Founding of the Club
The Kiwanis Club of Tempe (KCOT) traces its beginning to the post-World War II boom that saw populations expand across America, and small desert communities like Tempe grow and gradually mature. The Club was chartered on Feb. 20, 1952, through the work of the Phoenix Valley of the Sun Kiwanis Club, the 55th oldest Kiwanis Club, founded in 1918. For months, its sent members into Tempe to target men who had the interest, time and and will to be active in a civic service club. It was on a Wednesday night that 26 recruitments to the Kiwanis movement gathered at the now-gone Desert Landings Grill as its charter members. Harry Burger was elected as the first president. It was determined that regular weekly meetings would be noon Thursdays at the American Legion Hall. At one of the first meetings, a few members of the New York Giants baseball team that had played in the 1951 World Series showed up and provided a movie highlights of their series with the Yankees. The first major project was to hold a city fireworks show at now-razed Goodwin Stadium. "A whiz-bang display of pyrotechnics" of 185 "aerial pieces" was offered, along with an American flag of "colored fire," a "Niagara Falls" plus such entertainment as gasoline powered model airplanes and a trampoline demonstration. Proceeds would go for "underprivileged children," the club history said. About 2,000 saw that first firework show that generated $1,483 in gross income and $1,244 expenses, leaving $230 in net income. The fireworks resulted in to small fires, one in which a fireball fell on a house on East 14th Street and toasted the composition shingles. The other fell onto stadium seating. By August of that first year, KCOT was sponsoring the Miss Tempe contest that would lead the winner to Atlantic City and the Miss America contest. The club would give her $100 for her personality, intelligence and talent. Seven competed for the prize. The winner, Mary Lou Lindly, went on to be chosen Miss Arizona and go to Atlantic City. By the end of the Club's first year, members was designing a float for Salad Bowl parade -- and KCOT was well on its way.

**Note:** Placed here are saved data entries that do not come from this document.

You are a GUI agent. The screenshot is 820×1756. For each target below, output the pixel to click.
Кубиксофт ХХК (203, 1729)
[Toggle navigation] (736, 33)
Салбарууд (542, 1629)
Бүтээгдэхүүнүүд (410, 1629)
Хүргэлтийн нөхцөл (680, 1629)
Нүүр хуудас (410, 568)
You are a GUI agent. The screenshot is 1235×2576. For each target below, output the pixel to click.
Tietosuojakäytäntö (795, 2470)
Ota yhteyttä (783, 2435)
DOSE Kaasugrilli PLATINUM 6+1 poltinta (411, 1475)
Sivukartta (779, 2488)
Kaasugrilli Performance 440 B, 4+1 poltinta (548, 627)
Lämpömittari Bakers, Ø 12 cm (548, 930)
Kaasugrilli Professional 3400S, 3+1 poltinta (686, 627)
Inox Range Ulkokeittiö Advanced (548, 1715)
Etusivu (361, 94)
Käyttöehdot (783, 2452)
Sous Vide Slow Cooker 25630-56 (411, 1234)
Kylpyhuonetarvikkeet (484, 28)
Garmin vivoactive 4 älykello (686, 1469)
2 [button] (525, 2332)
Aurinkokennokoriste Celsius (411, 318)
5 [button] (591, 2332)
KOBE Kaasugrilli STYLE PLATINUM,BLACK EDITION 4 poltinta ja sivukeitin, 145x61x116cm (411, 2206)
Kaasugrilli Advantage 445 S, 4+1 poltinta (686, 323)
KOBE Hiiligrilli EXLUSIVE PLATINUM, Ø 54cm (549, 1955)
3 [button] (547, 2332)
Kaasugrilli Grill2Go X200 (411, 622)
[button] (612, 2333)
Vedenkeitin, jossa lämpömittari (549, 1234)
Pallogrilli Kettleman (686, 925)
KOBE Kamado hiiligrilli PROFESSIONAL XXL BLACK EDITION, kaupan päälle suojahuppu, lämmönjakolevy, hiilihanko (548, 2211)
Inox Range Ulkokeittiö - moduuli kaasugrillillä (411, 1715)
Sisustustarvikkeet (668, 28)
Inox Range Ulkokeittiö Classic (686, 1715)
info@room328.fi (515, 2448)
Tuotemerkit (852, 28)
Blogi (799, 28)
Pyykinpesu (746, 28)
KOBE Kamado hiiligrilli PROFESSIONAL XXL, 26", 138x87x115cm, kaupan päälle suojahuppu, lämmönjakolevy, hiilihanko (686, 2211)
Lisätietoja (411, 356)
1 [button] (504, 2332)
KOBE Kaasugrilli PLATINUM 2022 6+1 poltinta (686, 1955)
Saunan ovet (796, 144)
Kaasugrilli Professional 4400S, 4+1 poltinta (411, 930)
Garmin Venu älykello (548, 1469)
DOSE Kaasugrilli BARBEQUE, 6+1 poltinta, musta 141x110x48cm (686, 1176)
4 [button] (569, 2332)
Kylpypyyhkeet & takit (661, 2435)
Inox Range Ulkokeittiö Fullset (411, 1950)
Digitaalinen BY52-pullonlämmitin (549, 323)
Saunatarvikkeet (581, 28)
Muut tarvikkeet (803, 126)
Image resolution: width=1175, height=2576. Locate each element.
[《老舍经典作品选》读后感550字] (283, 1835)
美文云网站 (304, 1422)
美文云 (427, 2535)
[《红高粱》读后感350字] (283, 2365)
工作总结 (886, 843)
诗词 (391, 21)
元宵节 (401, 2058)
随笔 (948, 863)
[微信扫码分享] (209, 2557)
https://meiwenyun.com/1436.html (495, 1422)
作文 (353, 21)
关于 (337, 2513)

Supporting College Students through Circle-K
KCOT sponsors ASU Circle K Club whose focus on service to the community, building tomorrow’s leaders, and creating fellowship between Circle K members is key. Service, a fundamental element of Circle K International, is exemplified by the more than one million hours of service on Circle K members contribute on campuses and in communities annually. A primary focus of Circle K, and shared with Kiwanis International, is serving the children of the world. Circle K International has crated a service initiative called Focusing on the Future: Children. This initiative encourages members to address the issues facing children ages six to 13 and to find solutions through service for addressing these issues. Our club donates $5,000 annually to support our Circle K Club.